◆ **What needs to be done**
Quote the passage on Lech Walesa word for word, starting at "There were many" and ending at "successfully as Walesa.".

◆ **Text passage**
━━━━━━

Why are we asking this now?

Five hundred pages of files kept by the Polish police on Lech Walesa when he was leader of the striking Gdansk shipyard workers in the early 1980s have just gone up on the internet. Walesa . . . who went on to become president of Poland . . . put them there himself to confound those who have spread rumours that he was a police informer in the old days before Communism collapsed in Poland in 1989.

"I got sick and tired of the constant accusations, doubts and insinuations being peddled by these people and decided to publish these materials for all to see, " he said. It is the most dramatic move yet in an argument that has been raging in Poland for months, over whether all the old police files should be made public so that everyone who spied on colleagues or neighbours for the secret police can be identified.

What made Walesa such a controversial figure?

There were many brave men and women involved in the battle for civil rights in the old Communist states. One could mention the Russians Alexander Solzhenitsyn and Andrei Sakharov, the Czech Vaclav Havel, the Slovak Alexander Dubcek . . . all of them remarkable. But until 1989, no one defied Communist authority as successfully as Walesa.

In the summer of 1980, Communist Poland was paralysed by a strike of 100,000 workers protesting about increases in food prices. They elected a strike committee, with Walesa, an electrical engineer from the Lenin shipyard, as chairman, and created the Solidarnosc (Solidarity) movement, which the Communists never succeeded in suppressing. The situation was replete with irony.

Lenin, the founder of Communism, had exhorted workers to use the general strike as political. Now the self-professed Leninists who ruled Poland were forced to negotiate with a genuine strike leader who was not a Marxist but a practising Roman Catholic. In 1981, the crisis ended with a military coup.

What happened to Walesa after that?

Walesa spent seven years either under arrest or being harassed. In 1983, he was awarded the Nobel Peace Prize. In 1989, he was elected President of post-Communist Poland, but lost his position in the 1995 election. He stood again unsuccessfully in 2000, since when he has lectured around the world on the history and politics of central Europe. He is now 63.

Why should this story matter now?

━━━━━━

◆ **Extracted records**

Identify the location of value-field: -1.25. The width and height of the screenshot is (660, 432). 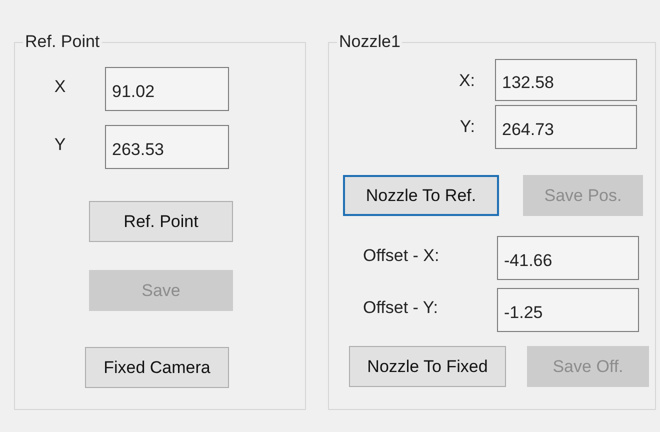
(568, 310).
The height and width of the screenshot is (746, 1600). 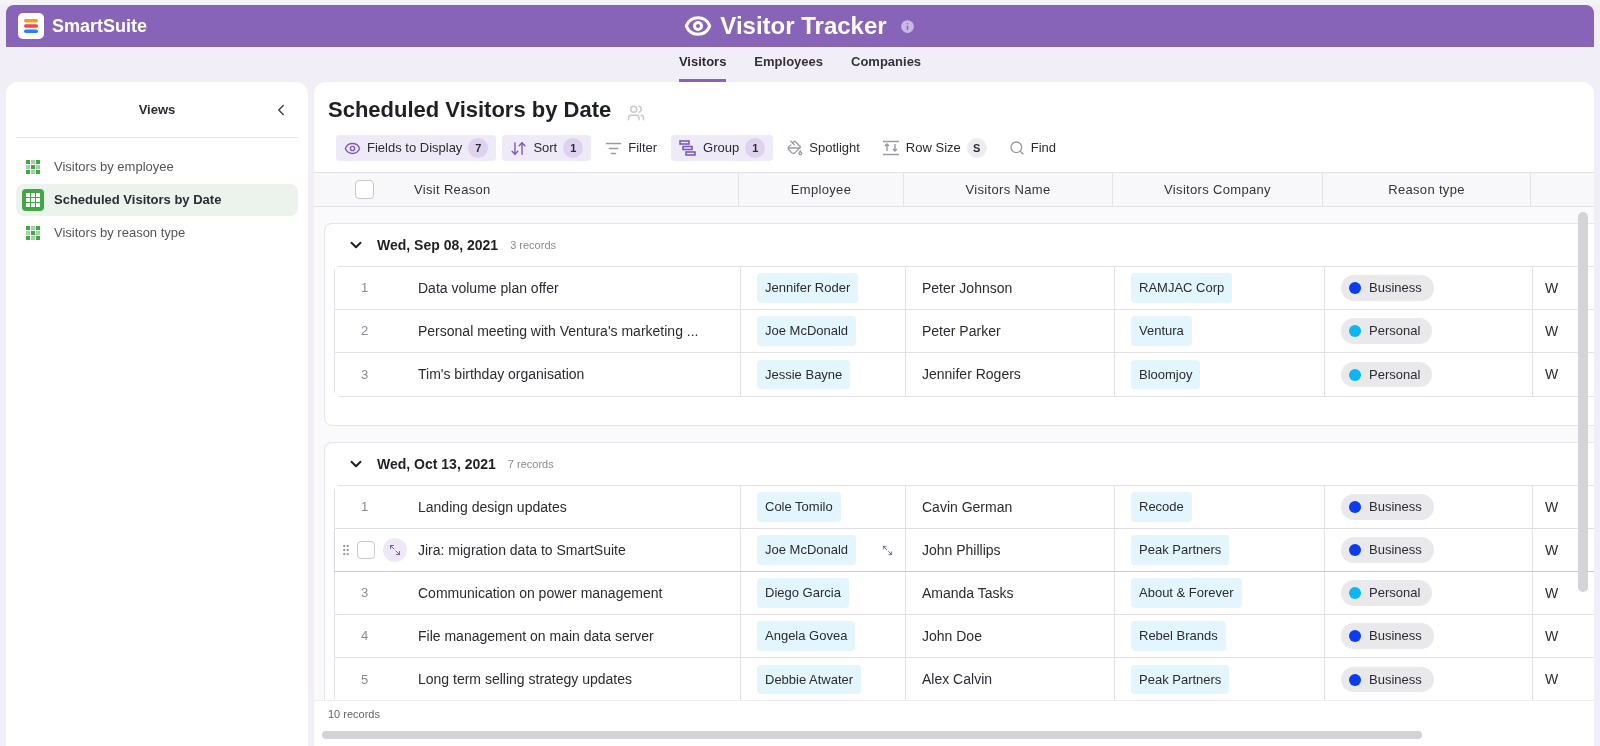 What do you see at coordinates (632, 148) in the screenshot?
I see `toolbar-button: Filter` at bounding box center [632, 148].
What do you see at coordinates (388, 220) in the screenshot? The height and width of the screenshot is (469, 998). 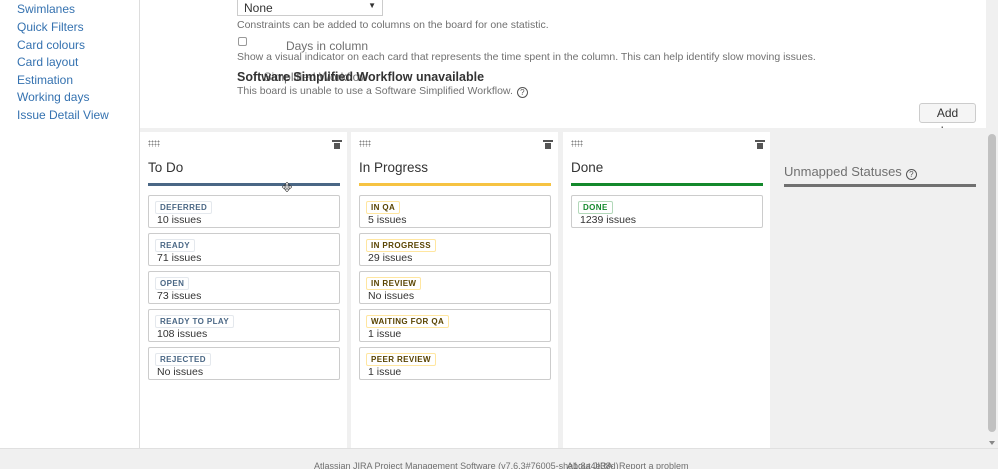 I see `issue-count: 5 issues` at bounding box center [388, 220].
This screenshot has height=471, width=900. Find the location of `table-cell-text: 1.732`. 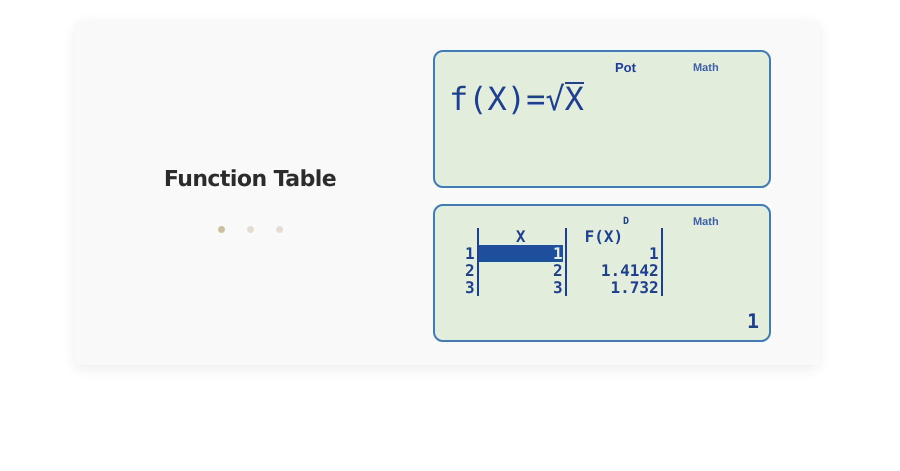

table-cell-text: 1.732 is located at coordinates (634, 287).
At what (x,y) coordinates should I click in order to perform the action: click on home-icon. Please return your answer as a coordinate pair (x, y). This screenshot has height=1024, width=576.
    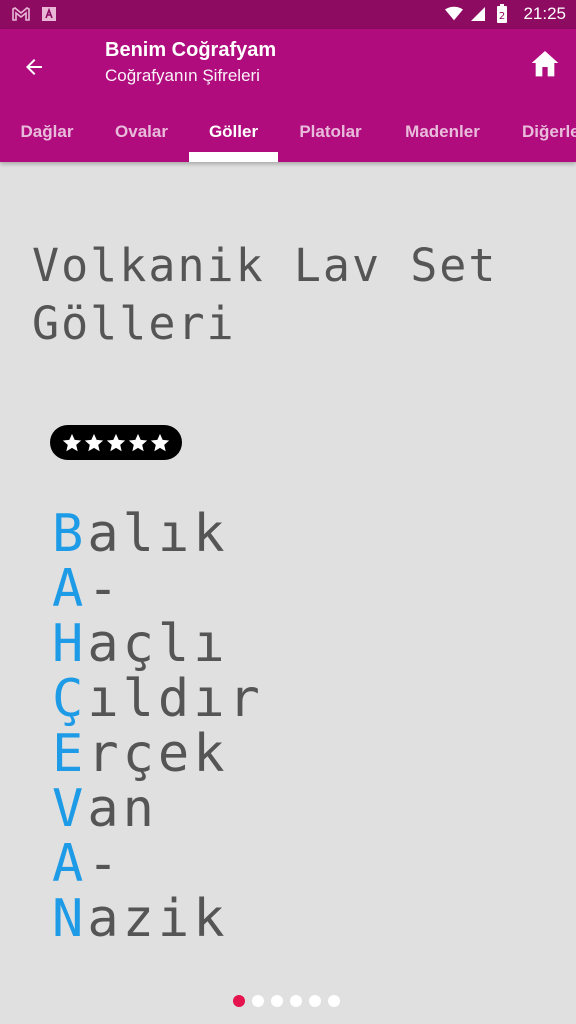
    Looking at the image, I should click on (545, 64).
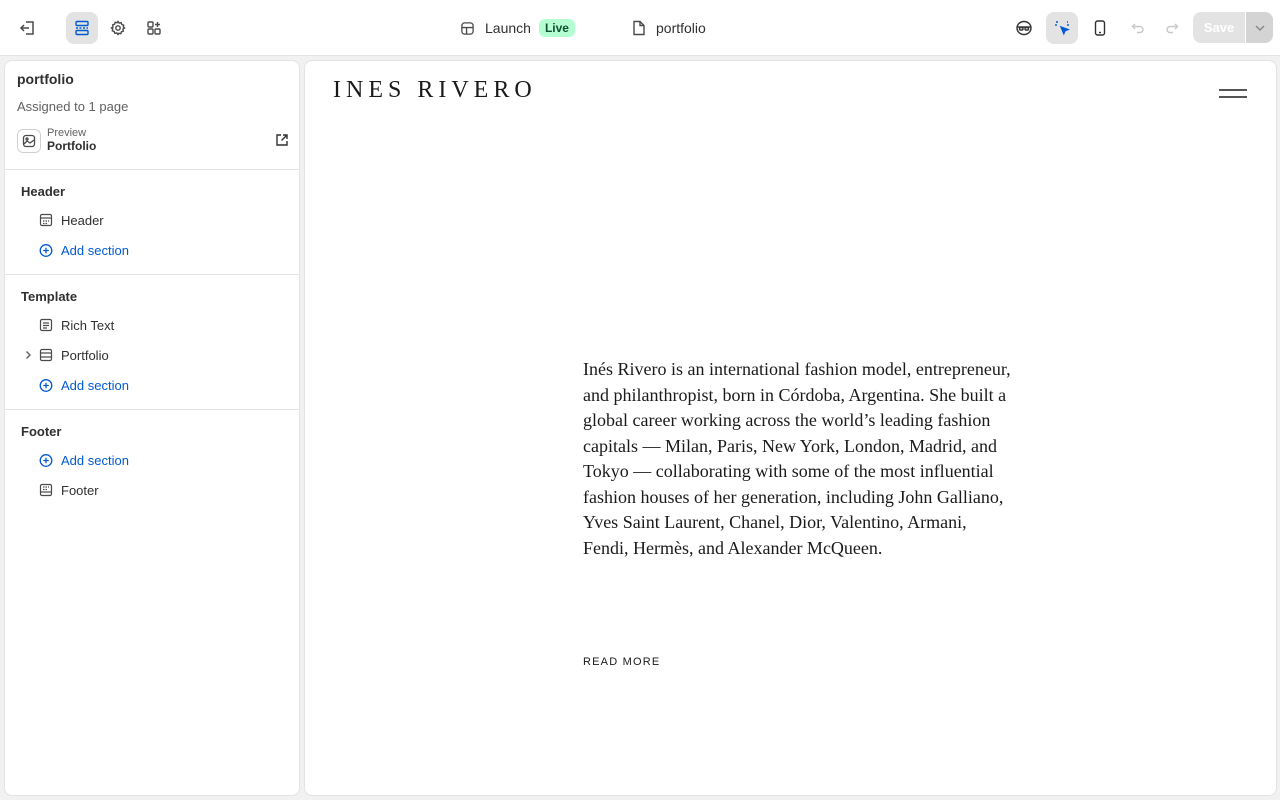 The height and width of the screenshot is (800, 1280). I want to click on section-header: Header, so click(62, 220).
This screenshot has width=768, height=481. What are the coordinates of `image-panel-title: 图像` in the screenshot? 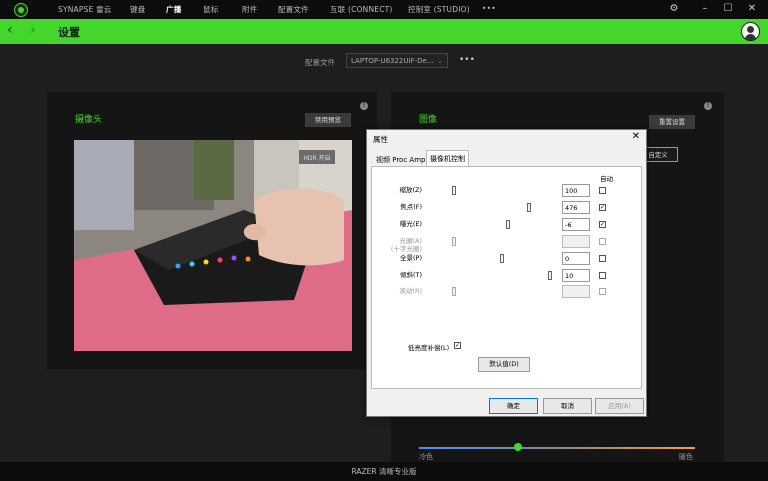 It's located at (428, 120).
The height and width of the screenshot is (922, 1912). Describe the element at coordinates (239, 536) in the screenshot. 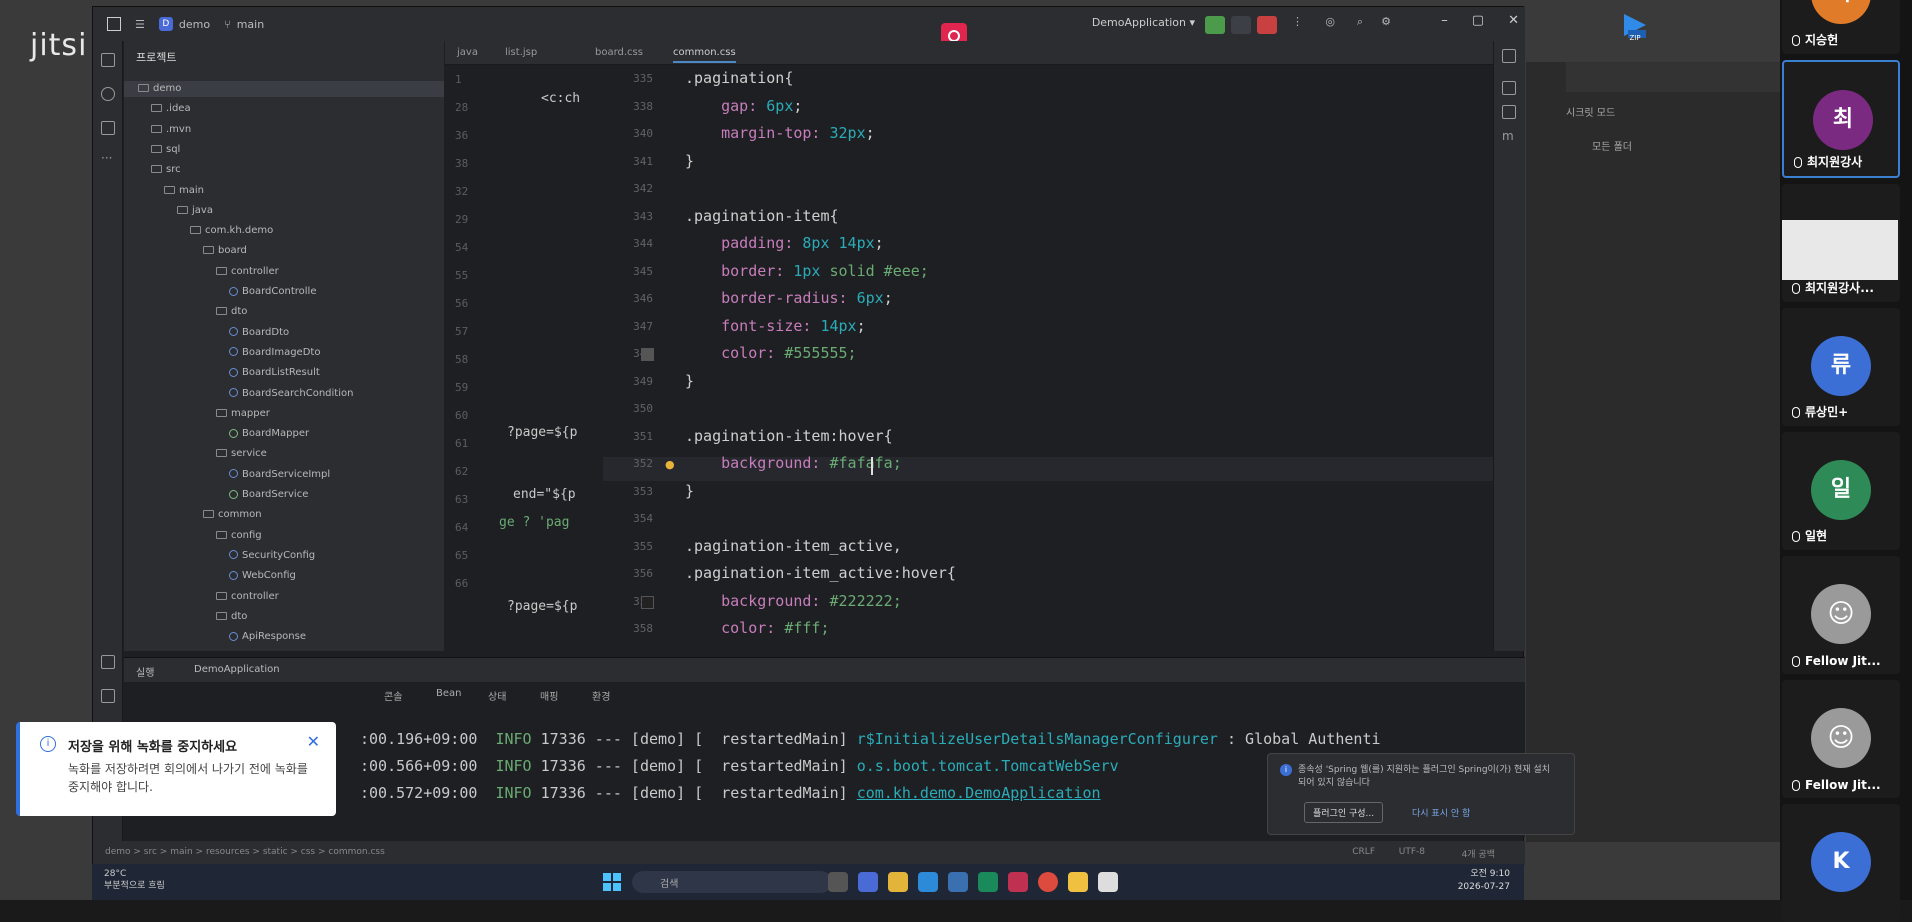

I see `tree-item: config` at that location.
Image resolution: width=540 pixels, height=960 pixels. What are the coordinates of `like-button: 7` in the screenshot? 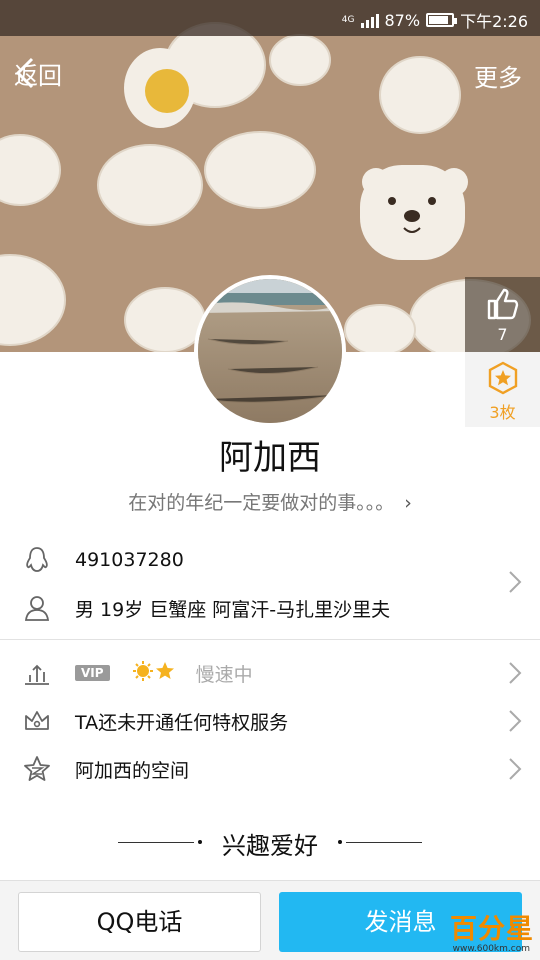 It's located at (502, 314).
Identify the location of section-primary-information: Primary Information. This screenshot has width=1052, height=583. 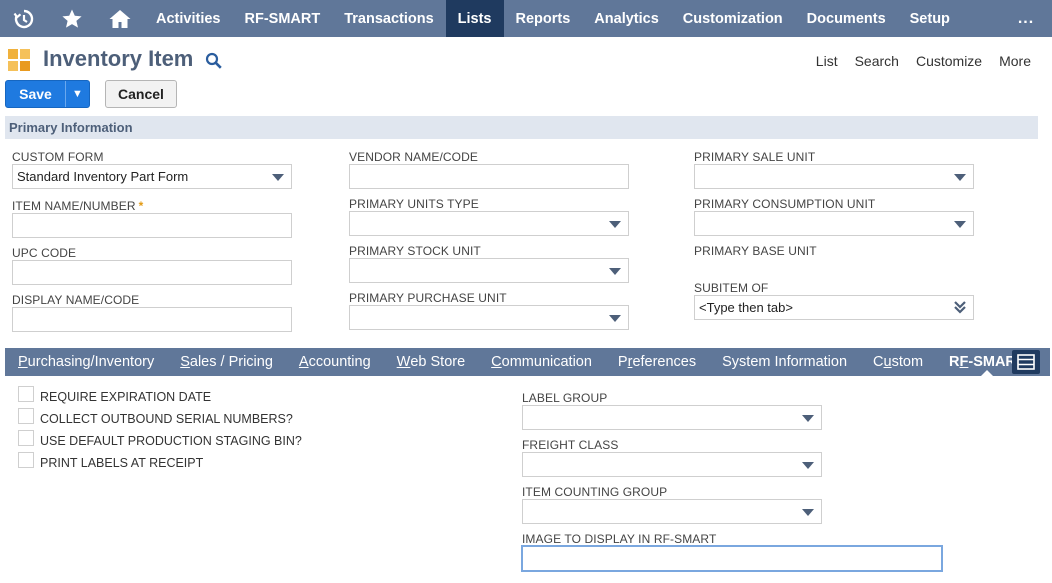
(522, 128).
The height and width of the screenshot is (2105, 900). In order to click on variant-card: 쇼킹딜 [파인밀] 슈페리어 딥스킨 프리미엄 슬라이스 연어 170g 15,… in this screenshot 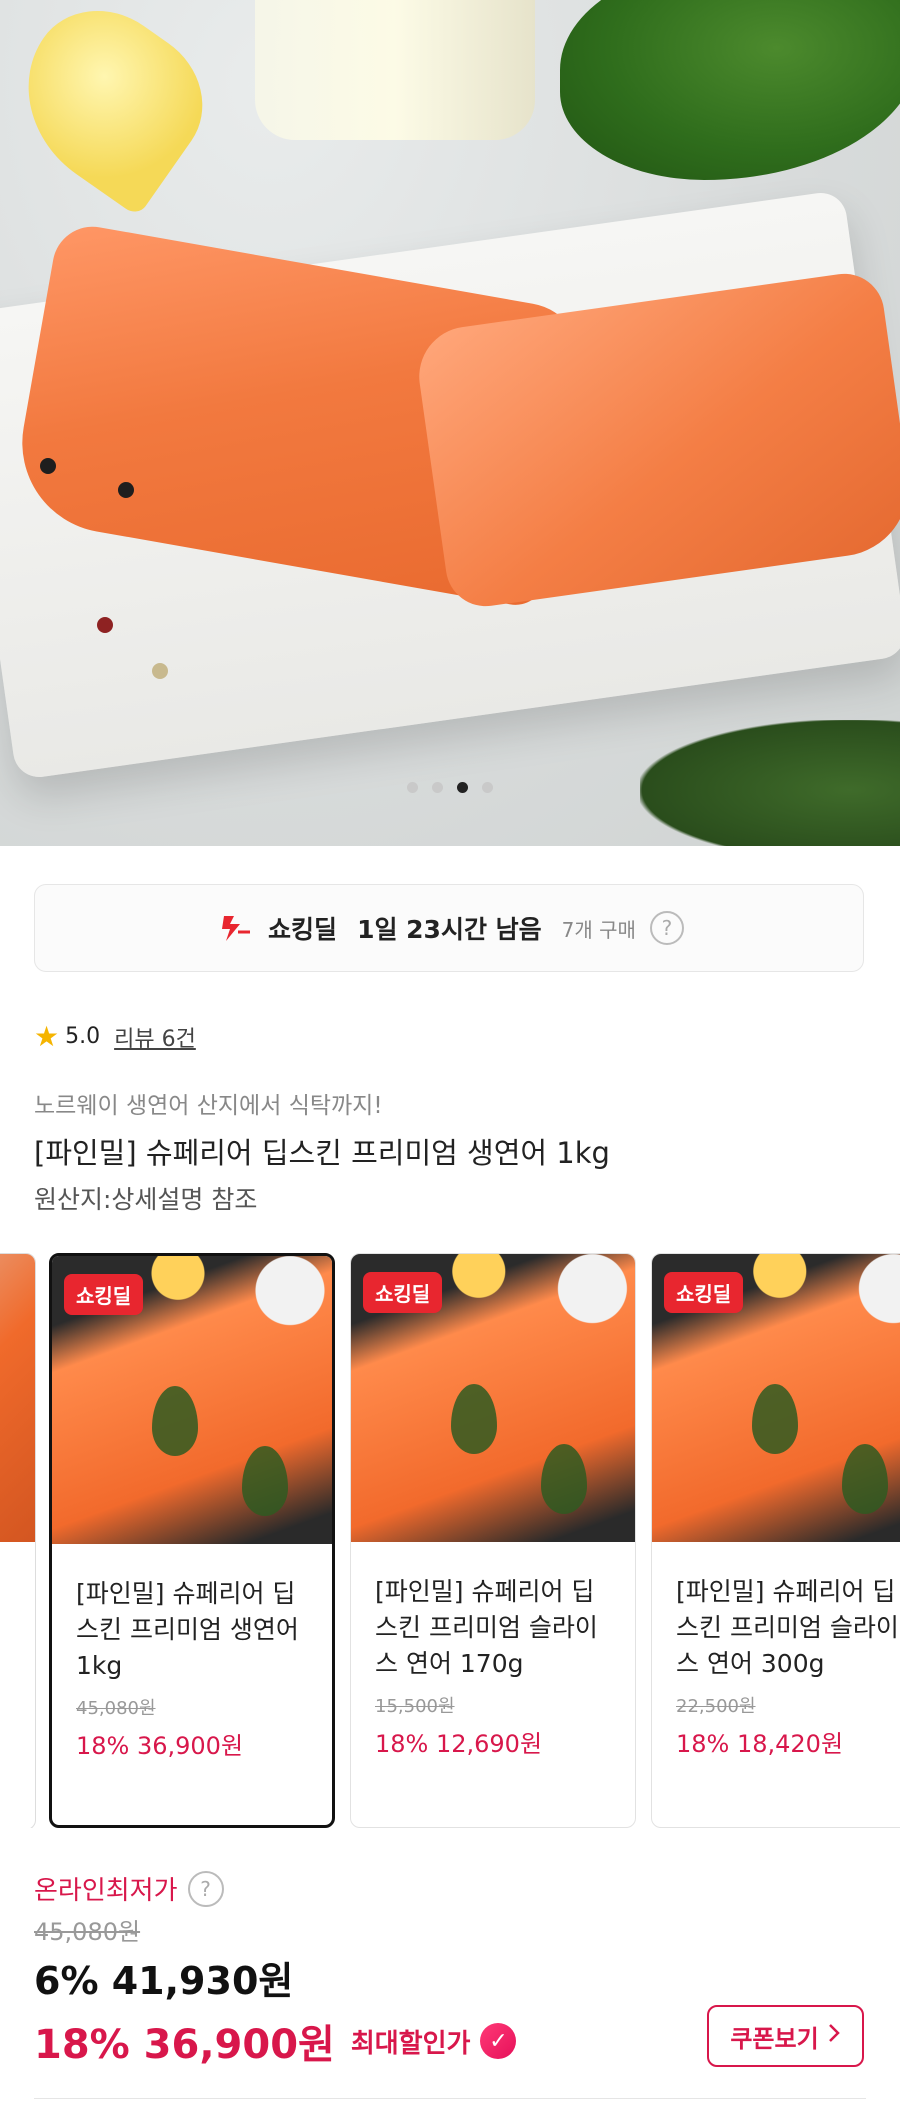, I will do `click(493, 1540)`.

━━━━━━

◆ **Solution below**
There were many brave men and women involved in the battle for civil rights in the old Communist states. One could mention the Russians Alexander Solzhenitsyn and Andrei Sakharov, the Czech Vaclav Havel, the Slovak Alexander Dubcek . . . all of them remarkable. But until 1989, no one defied Communist authority as successfully as Walesa.